Торжественность момента, понятно, омрачалась общей растерянностью и неразберихой эвакуации. Да и погоны были хотя и не «химические», как во времена верхнедонского восстания, но всякий отдавал все же отчет в их «африканском происхождении» (Африкан Богаевский в последнее время не скупился на чины и награды), и даже сам свежий есаул Жиров хорошо понимал, что повышение в чине производилось с единственным расчетом на получение сносной пенсии от какого-нибудь эмигрантского благотворительного общества или комитета в дальнейшем, и только. Поэтому-то не было ни громких хлопков шампанского, ни заздравных спичей, друзья собрались скоротать за горькой рюмкой эти последние часы на последнем русском берегу.
Чаще прочих звучало турецкое слово «лемнос», означавшее в данном случае изгнание.
Жиров по своему обычному легкомыслию был, впрочем, достаточно бодр и весел. «Наша жизнь копейка, и пропадем мы ни за грош!» — этот припев походной казачьей песни как бы органично жил в нем еще с начала германской, и он даже не помышлял о каком-либо нравственном сопротивлении печальному рефрену, повторявшемуся после каждого неловкого поворота той песни. И не грустил, как и всякий порядочный офицер, по поводу сильно затянувшейся всеобщей игры со смертью. Жиров, как мог, развлекал друзей, бренчал па старенькой гитаре, пел что-то привычное и замызганное, вроде «были когда-то и вы рысаками», до самой полуночи, когда в тесный буфет зашел вдруг чужой офицер, не казак, неизвестно почему оказавшийся в Керчи. И тогда решительным образом сменились и настроение, и характер разговора, утвердившиеся с вечера.
Усталый, только что с дороги, поручик огляделся, хмыкнул удивленно и, раскрыв объятия, пошел на самого именинника:
Ми-и-и-лый мой Боря, свет ненаглядный, да неужели же это тебя довелось увидать снова па краю земли!
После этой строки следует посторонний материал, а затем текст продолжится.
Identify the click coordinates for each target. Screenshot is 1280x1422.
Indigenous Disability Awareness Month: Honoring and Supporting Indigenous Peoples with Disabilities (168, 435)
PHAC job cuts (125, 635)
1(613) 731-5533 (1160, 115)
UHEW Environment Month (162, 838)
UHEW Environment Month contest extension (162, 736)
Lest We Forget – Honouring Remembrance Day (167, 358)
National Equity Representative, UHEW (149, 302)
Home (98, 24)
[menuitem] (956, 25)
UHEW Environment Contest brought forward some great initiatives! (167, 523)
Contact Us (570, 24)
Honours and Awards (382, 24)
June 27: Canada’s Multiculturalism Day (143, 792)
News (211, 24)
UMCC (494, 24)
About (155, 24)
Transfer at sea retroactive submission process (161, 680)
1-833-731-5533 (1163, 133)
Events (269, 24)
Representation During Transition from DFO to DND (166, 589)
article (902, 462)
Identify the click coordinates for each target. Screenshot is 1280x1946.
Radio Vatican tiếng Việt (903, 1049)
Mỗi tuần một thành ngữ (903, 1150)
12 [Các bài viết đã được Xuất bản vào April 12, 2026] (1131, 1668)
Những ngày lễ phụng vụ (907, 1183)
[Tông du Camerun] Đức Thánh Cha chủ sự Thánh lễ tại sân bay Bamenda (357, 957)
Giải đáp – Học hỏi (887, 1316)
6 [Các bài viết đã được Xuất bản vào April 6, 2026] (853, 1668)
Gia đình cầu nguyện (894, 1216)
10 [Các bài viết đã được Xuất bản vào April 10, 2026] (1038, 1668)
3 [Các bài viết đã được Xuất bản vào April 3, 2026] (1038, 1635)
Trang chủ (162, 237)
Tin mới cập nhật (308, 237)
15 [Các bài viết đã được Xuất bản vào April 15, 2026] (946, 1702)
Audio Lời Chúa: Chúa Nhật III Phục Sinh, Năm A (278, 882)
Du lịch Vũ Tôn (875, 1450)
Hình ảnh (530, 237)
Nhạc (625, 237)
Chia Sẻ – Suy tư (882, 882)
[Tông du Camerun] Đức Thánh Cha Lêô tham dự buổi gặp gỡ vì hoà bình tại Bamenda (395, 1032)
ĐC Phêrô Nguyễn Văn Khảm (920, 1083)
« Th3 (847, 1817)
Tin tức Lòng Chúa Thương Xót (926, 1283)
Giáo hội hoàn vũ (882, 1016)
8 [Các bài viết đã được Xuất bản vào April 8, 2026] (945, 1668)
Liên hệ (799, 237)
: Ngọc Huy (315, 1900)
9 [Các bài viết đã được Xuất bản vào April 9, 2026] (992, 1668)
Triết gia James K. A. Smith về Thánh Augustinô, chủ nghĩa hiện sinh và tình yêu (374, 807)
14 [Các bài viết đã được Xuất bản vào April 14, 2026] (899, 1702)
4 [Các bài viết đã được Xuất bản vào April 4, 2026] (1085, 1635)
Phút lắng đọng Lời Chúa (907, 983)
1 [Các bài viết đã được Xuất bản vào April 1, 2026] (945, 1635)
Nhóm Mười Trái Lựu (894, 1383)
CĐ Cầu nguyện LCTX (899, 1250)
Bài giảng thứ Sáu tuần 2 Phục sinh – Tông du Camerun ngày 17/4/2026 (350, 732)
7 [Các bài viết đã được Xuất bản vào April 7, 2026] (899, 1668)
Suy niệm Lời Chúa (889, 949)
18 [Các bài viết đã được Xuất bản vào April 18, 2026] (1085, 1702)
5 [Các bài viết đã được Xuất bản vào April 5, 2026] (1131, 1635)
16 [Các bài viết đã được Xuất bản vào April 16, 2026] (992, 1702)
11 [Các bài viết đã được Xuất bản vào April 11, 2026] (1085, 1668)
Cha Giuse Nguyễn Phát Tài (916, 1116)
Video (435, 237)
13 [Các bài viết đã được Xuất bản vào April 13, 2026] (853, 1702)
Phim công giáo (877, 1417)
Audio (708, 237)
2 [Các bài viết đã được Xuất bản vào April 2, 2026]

Сколько лет, как говорится»… — и уже обнимал есаула, тряс по-дружески его тяжелые, мясистые плечи, обремененные свежими погонами, радостно смеялся. И никакого уныния на челе новоприбывшего никто при всем желании не смог бы обнаружить.
— Поручик? Какими судьбами здесь? — удивился Борис Жиров.
Перед ним стоял тонкий, спортивного вида поручик Щегловитов, старый контрразведчик еще со времен Лавра Георгиевича Корнилова и Каледина, в последние годы успешно лазавший по красным штабам то в роли особого порученца фронтового масштаба, то комиссара в черной кожаной тужурке и при особых полномочиях. Была у него там даже и своя сеть, случайно порушенная и разоблаченная в середине девятнадцатого, но сам он был еще жив и здоров, и только временно, видно, отирался по эту сторону.
— Какими судьбами? — повторял веселый и немного хмельной Жиров, так и этак оглядывая неистребимого лазутчика.
— Все теми же, не-ис-поведимыми! — сказал Щегловитов, жадно оглядывая разгромленный стол с остатками жирной еды. Он был с дороги, это заметили все. Не удивительно, что человека сразу же потянуло к еде.
Щегловитова усадили на чье-то место, дали чистую тарелку и вилку.
— Контрразведка, как всегда, не дремлет? — не без юродства, имея в виду полное крушение всяческих предприятий на этом свете, спросил Жиров. Щегловитов с излишним вниманием взглянул на знакомца — они знались со времен печальной эвакуации из Новороссийска, — глянул, как бы стараясь прощупать душу есаула, и кивнул неопределенно, вроде: «сейчас наемся, потом отвечу...» и принялся за остывшую баранину. Официант из крымских татар принес под салфеткой свежую порцию зелени и соусник, забрал пустую посуду.